In the “old economy”, models of all sectors of the economy were challenged by GAFA and other uninhibited startups. All of them? No, because banks are still resisting the invaders … but with old-fashioned weaponry. If they do not decide to change their system they will be heading for a gloomy future and lower prospects.
Neobanks, cryptocurrencies, robo-advisors… even those who follow banking and financial sector news from afar have probably noticed that the sector has started to feel the effects of the digital tsunami.
It is just a groundswell for the time being; on the surface, all appears calm. Despite the undeniable commercial successes of Compte-Nickel, N26, Revolut and Orange Bank, the (tentative) offensives of GAFA and BATX and laws favouring mobility in banking, only 1 French person in 20 actually changes their financial establishment each year.
A disastrous customer experience
Is this data the official proof that the players in the sector have known how to win their customers’ loyalty? Close examination of the Bain & Company annual report on mobility in banking encourages greater caution; in fact, one customer in four states that they are ready to change banks over the next 12 months and it is even approaching one in three for customers of large traditional banks. Among the latter, customer satisfaction indicators have dropped dramatically.
Born in a context in which companies could impose their ways of operating, their contact points and their fees with impunity, banks are not yet ready to be more conciliatory and face up to a world where the customer has become king and where customer satisfaction is the only life insurance in commercial relationships.
At the core of banking systems: technology celebrating its half-century!
What are the standards of a perfect customer experience these days?
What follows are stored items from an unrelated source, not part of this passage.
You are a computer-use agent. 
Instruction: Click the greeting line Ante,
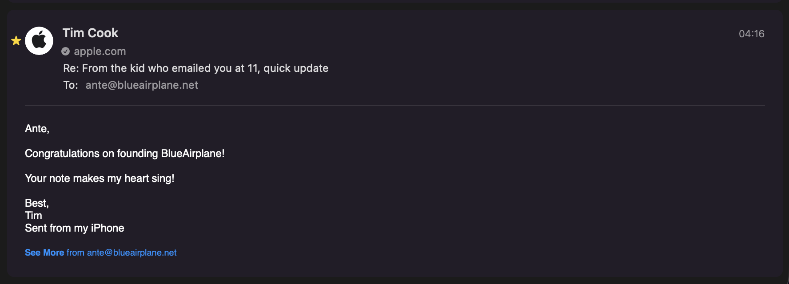(37, 129)
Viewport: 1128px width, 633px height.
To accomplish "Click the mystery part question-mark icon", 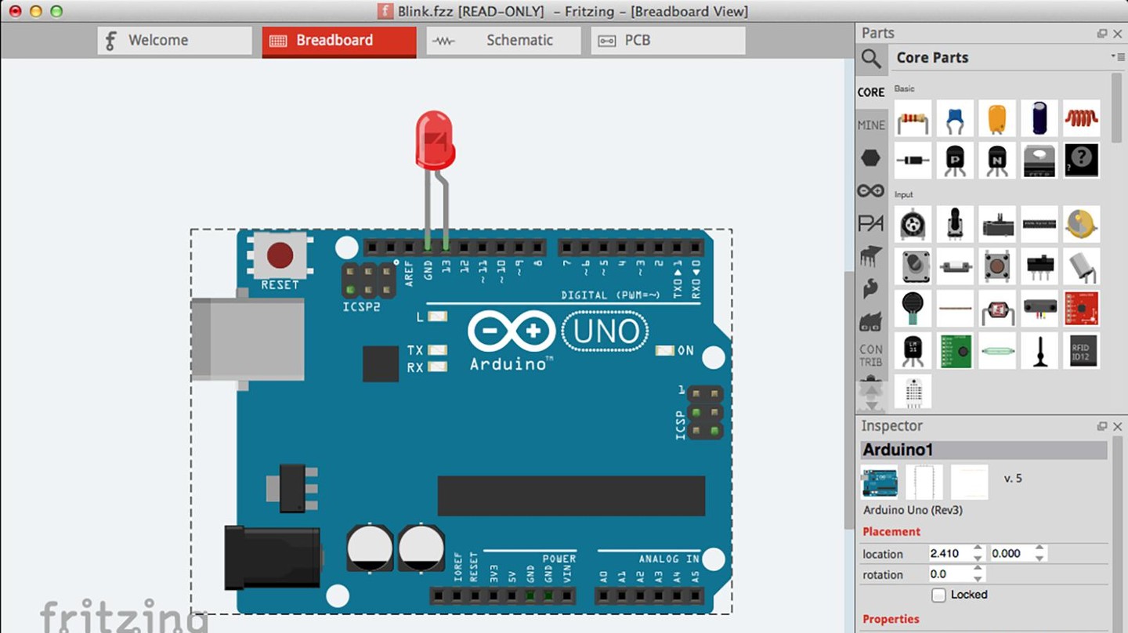I will 1081,160.
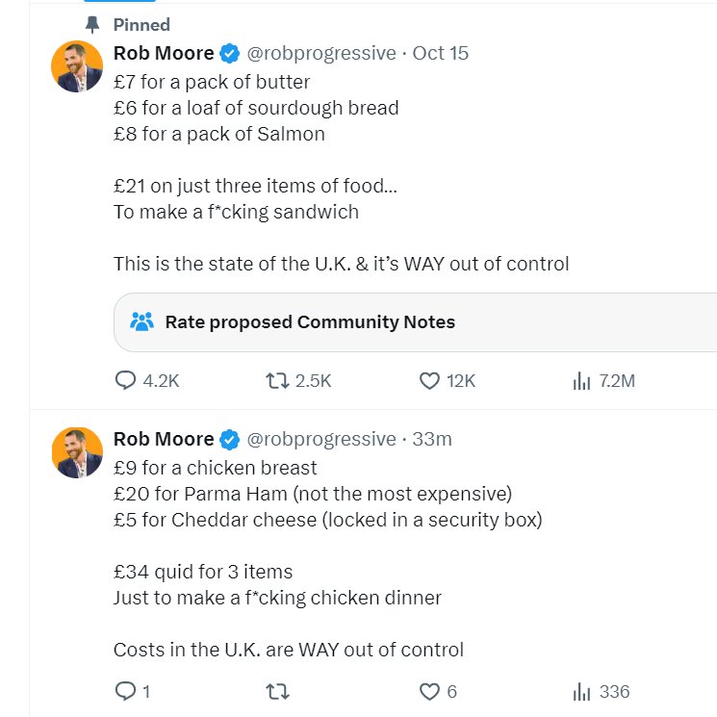Viewport: 717px width, 717px height.
Task: Repost the pinned £21 sandwich tweet
Action: click(298, 380)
Promptness, simplicity, self-service and personnalisation. This is far from the archetype of banking services but, in fact, at the very core of the DNA of players such as Google, Amazon and Apple.
Or GAFA – and even, ahead of its time, BATX in Asia – with their eye ever more insistently on the financial services market. The most powerful trump card in the competition that is looming in the field of banking is banks’ Achilles’ heel: technology.
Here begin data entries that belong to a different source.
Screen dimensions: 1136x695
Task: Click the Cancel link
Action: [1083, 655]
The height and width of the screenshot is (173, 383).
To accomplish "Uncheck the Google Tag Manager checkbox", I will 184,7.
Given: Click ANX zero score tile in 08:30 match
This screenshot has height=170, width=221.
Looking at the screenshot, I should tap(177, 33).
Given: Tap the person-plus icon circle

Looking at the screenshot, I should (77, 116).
Unlike these new giants of the internet era, banking rests on the technical base of another era, which is leaning towards obsolescence. The passing of time is beginning to weigh heavily on its Core Banking System, conceived and coded in the 1970s thanks to languages invented in 1959 (COBOL) and 1954 (Fortran).
Banking information technology: ever more rigid and costly
On this initial technological platform, bank engineers have done amazing things. After 50 years, they have managed to add in new means of payment (from bank cards to future instant payments), new customer interfaces (Minitel, internet, smartphones) and ever more sophisticated encryption algorithms; but at the expense of development costs and timescales which are ever more prohibitive and which cannot be reduced.
These two indicators, costs and timescales, are both equally worrying for the banks. They still have considerable resources, but these are tending to dwindle. The two pillars on which their economic model rests (interest rates and bank charges) are effectively weakened. Interest rates are now structurally low, and customers are less and less inclined to pay obscure costs. While taking time to think of other sources of income, the banks risk finding themselves in a critical situation.
Agility is no longer a luxury
Faced with these new players who are able to provide the market with new offers and features in the space of a few weeks, the banks can no longer allow themselves to think in terms of months or years. IT megaprojects that enable new services to be added to the Core Banking System are no longer sustainable or realistic.
They are even less so now that no-one today can foresee what customers might want 18 months, 3 years or 5 years down the line. In banking, as in any other business sector, agility is no longer a luxury but a prerequisite, a criterion for survival. It is, above all, the quality that will enable established players to test, adapt and make tomorrow’s value-added services flourish.
The end of a cycle, the beginning of a new one
Last century’s IT has given banks sterling service, but it is on its last legs. The banks must therefore change their programs, in a real as well as a figurative sense. They need someone to transplant a totally new Digital Banking System, replacing this aging Core Banking System. A system based on contemporary technology: the Cloud, real time, mobiles and APIs (application programming interfaces, these “connectors” for IT applications).
Getting out of one cycle also means entering a new one. Banking will therefore be reinventing itself thanks to technology. Even if change is always daunting, the opportunities and potential for growth are considerable. In learning to grips with this new world, banking will find a core place again, not only in our economy but also in our everyday lives.